For this second iteration of the festival, with the help of Maritza Bautista, Executive Director of the Daphne Art Foundation, the collective decided to merge the artists of the RGV and Laredo to make it “a 956 festival,” referring to the area code representing the region. Together, they are shaping the festival as a collective; they combined their efforts to create the current open call and also an open call for collaborations between artists, filmmakers, and visual artists to produce a film. The latter is meant to create works that “may not have existed if the individuals never met,” Ramirez explained.
Ultimately, 12 collaborators were chosen from the open call, with six hailing from Laredo and the other six from the wider RGV. The selected artists will be paired with another local artist in order to collaborate on a commission to be featured at MIRAAA Media Fest. The curation process took the following into account for the selected artists: experiences in film/video production, artistic background, and creative interests, with the intent of pairing individuals who complement each other in skill and vision. The collaboration is meant to lean into experimentation, but there are no creative limitations besides a run time of 5-10 minutes. The selected collaborative duos will each be paid $600 on the completion of work.
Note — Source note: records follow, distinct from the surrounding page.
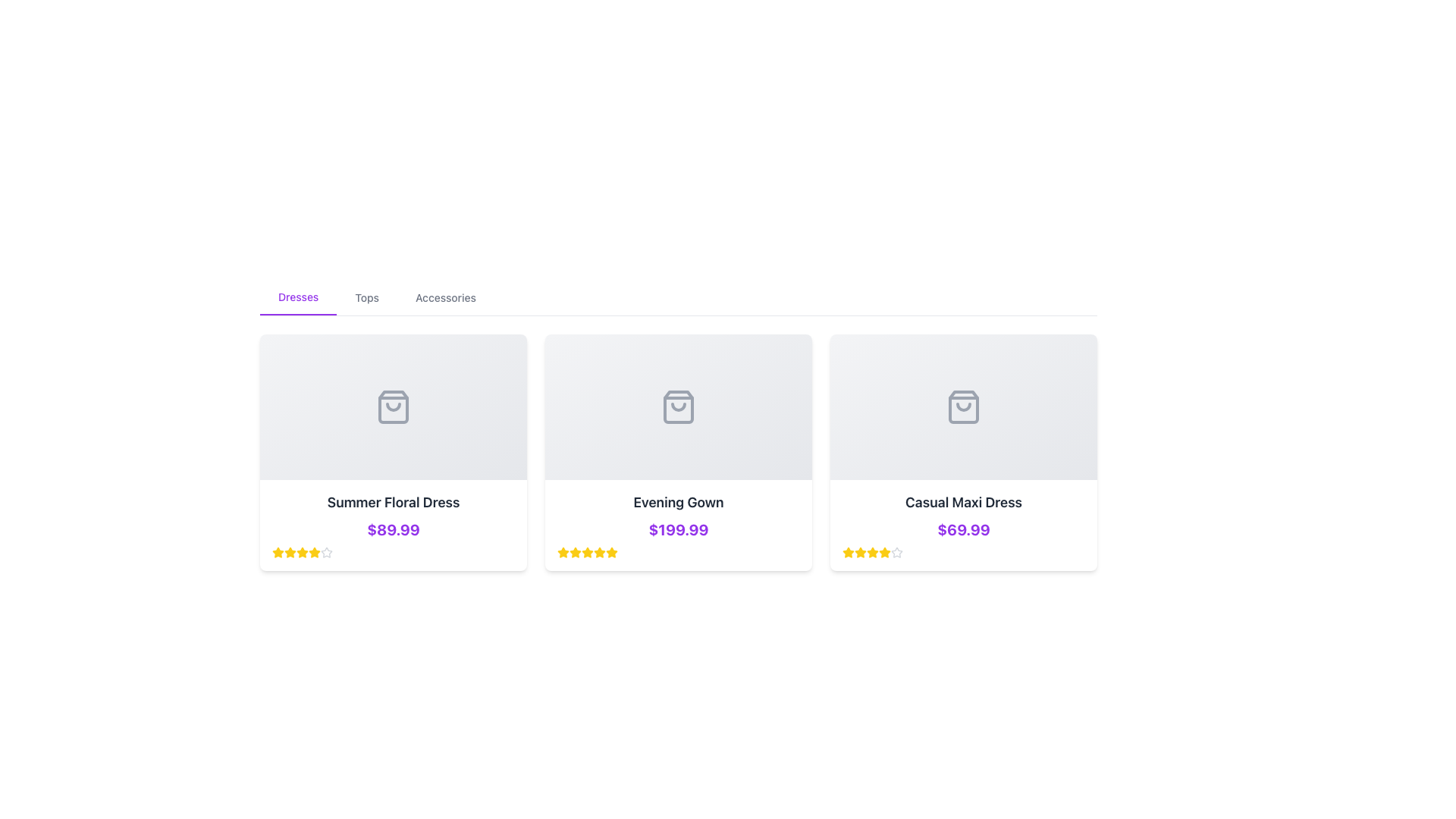 This screenshot has height=819, width=1456. Describe the element at coordinates (313, 552) in the screenshot. I see `the fourth star icon in the five-star rating system for the 'Summer Floral Dress' product, located under its price tag` at that location.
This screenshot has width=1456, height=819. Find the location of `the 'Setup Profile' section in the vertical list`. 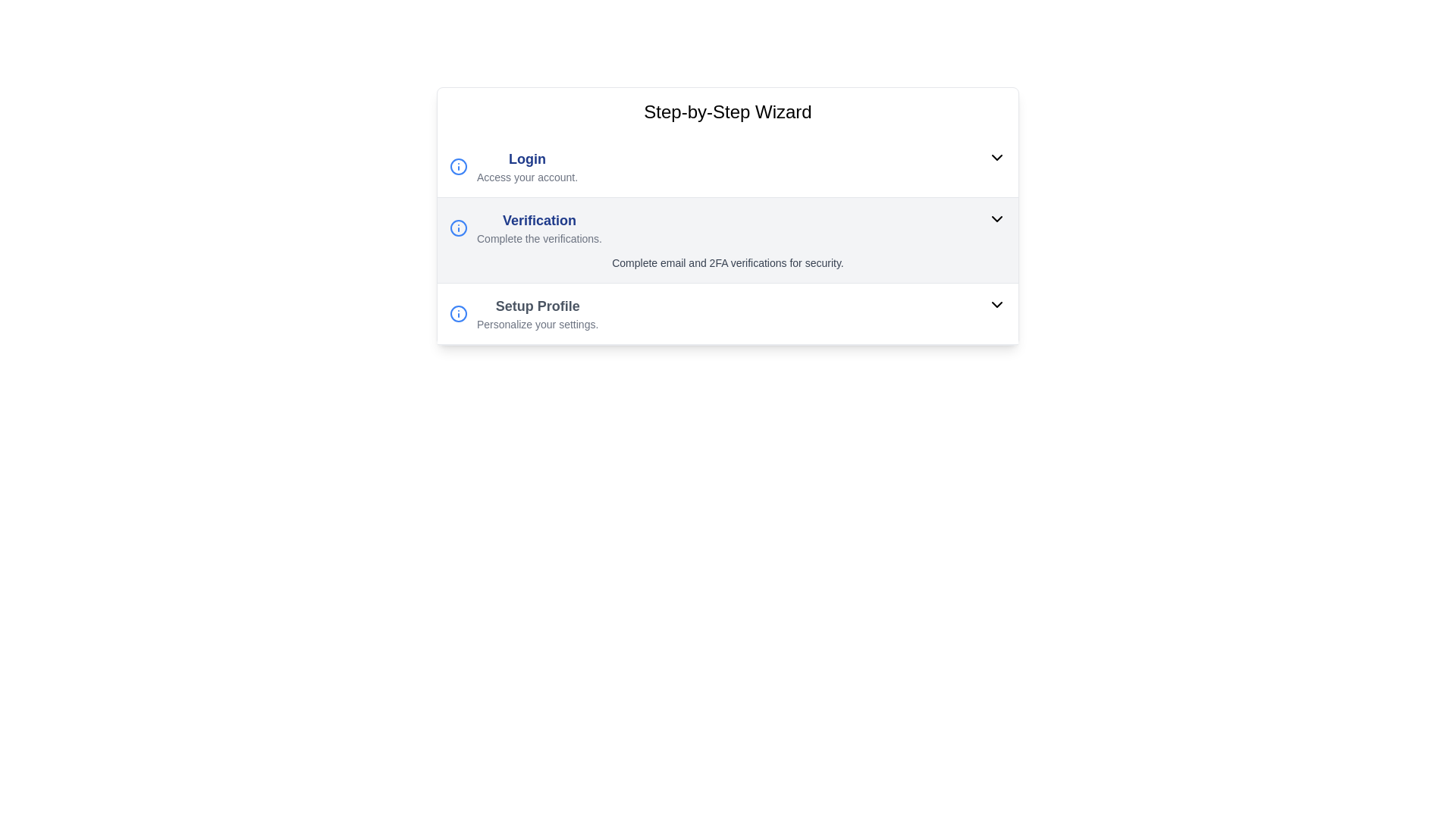

the 'Setup Profile' section in the vertical list is located at coordinates (728, 312).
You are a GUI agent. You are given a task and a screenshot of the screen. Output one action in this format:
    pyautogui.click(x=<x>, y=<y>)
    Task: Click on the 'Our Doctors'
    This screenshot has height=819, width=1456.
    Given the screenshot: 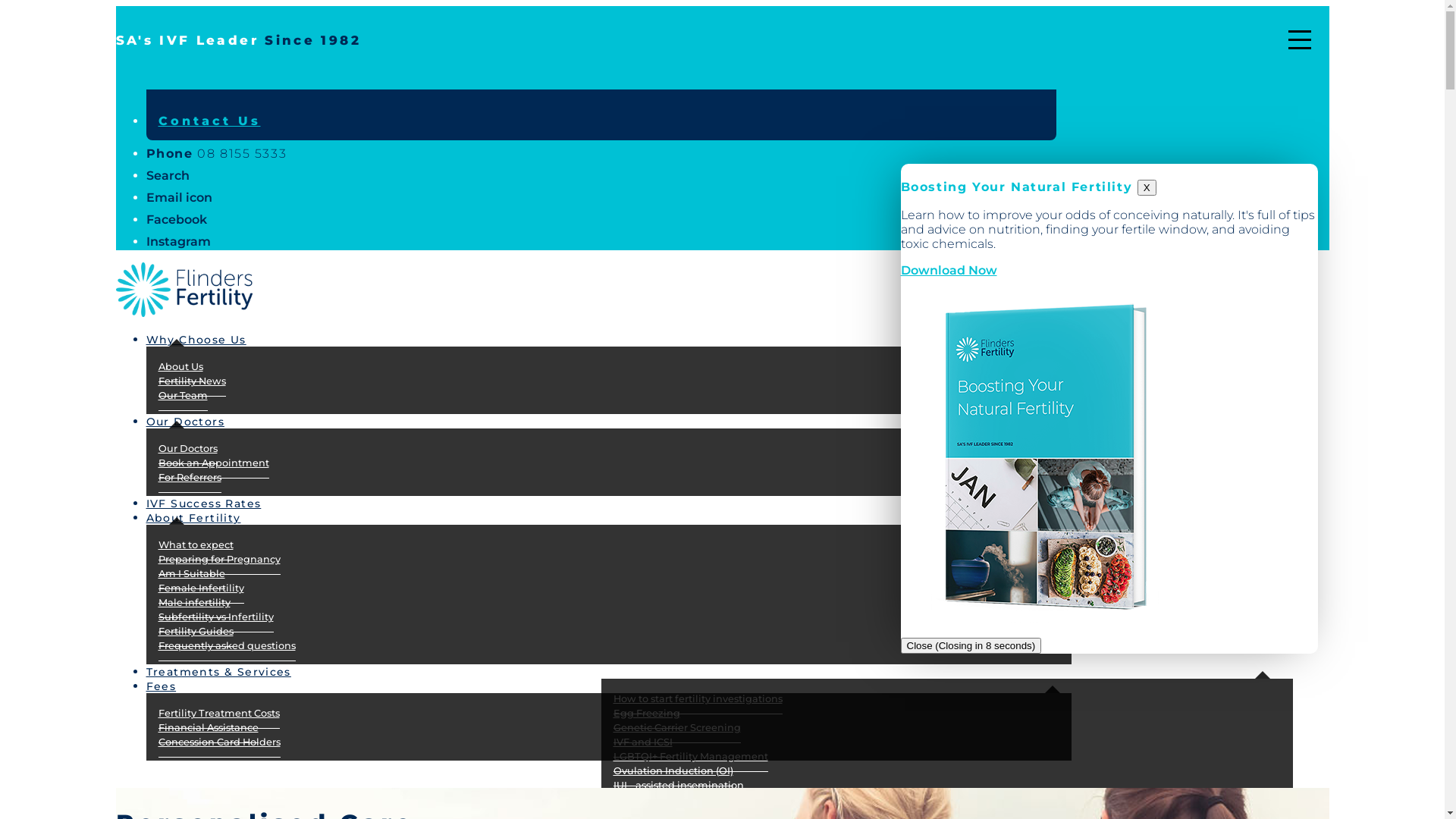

The festival is open to all border-based artists, filmmakers, creatives, media-makers, and experimenters from all international borders, worldwide. On the decision to open submissions to international border artists, Diaz noted, “we know that living in borderlands is not a monolithic experience; there is much nuance throughout communities.” Díaz, Sanchez, and Ramirez illustrated that they want to give a “dose of the Valley, but [open] up the opportunity for those to submit across the world.” This openness allows people of the region to see what wider border communities look like. The collective aims to make these projects — experimental videos, films, and video art — viewable in both the RGV and Laredo. Sanchez added that the festival and collaboration are ways to “[push] new and up-and-coming creators to take a risk and get paid. [And to give] these types of work a space.”
When asked about why specifically the festival is focused on video art, Díaz, an experimental filmmaker themself, said, “The availability of tools such as smartphones has democratized media creation. And more access equals more voices sharing their unique stories and perspectives. Video art creates space for artists to experiment with image and sound, and audiences are often surprised by how the abstraction and manipulation can elicit an emotional response.” Ramirez followed, “Something as simple as a texture on experimental film can cause certain emotions.” Díaz continued bringing to light the benefits of exploring video art and film as a means of “getting out of your comfort zone as a creator.” Their vision is to showcase border narratives “away from stereotypes and sensationalism” through contemporary media and art.
When asked about the guidelines for the festival and collaborations, Ramirez, Díaz, and Sanchez spoke interchangeably. They are allowing any film, old or new, that specifically focuses on border life, with international borders in mind. “All of us are trying to shift what it means to be a border community, allowing these stories to be shared and told here and internationally,” Sanchez stated. At least one crew member for the film must live and work in a border region in order to submit to the MIRAAA Media Fest; submissions are free. They are accepting original work only, with up to three submissions per crew. Any submissions with music must have original or royalty-free music only. A maximum of two channels of audio and nothing higher than 4K in resolution will be accepted. Captioning is required. English subtitles are required.
The deadline to submit a non-commercial, digital-format short film, fiction or nonfiction, experimental video, or video art piece is November 30 via FilmFreeway. Upon acceptance to the festival, films will be eligible for the Best of Fest Award, the People’s Choice Award in RGV, and the People’s Choice Award in Laredo. Accepted artists will be notified January 6, 2024, and the festival will take place on Saturday, February 17, 2024, in Harlingen and Saturday, February 24, 2024, in Laredo.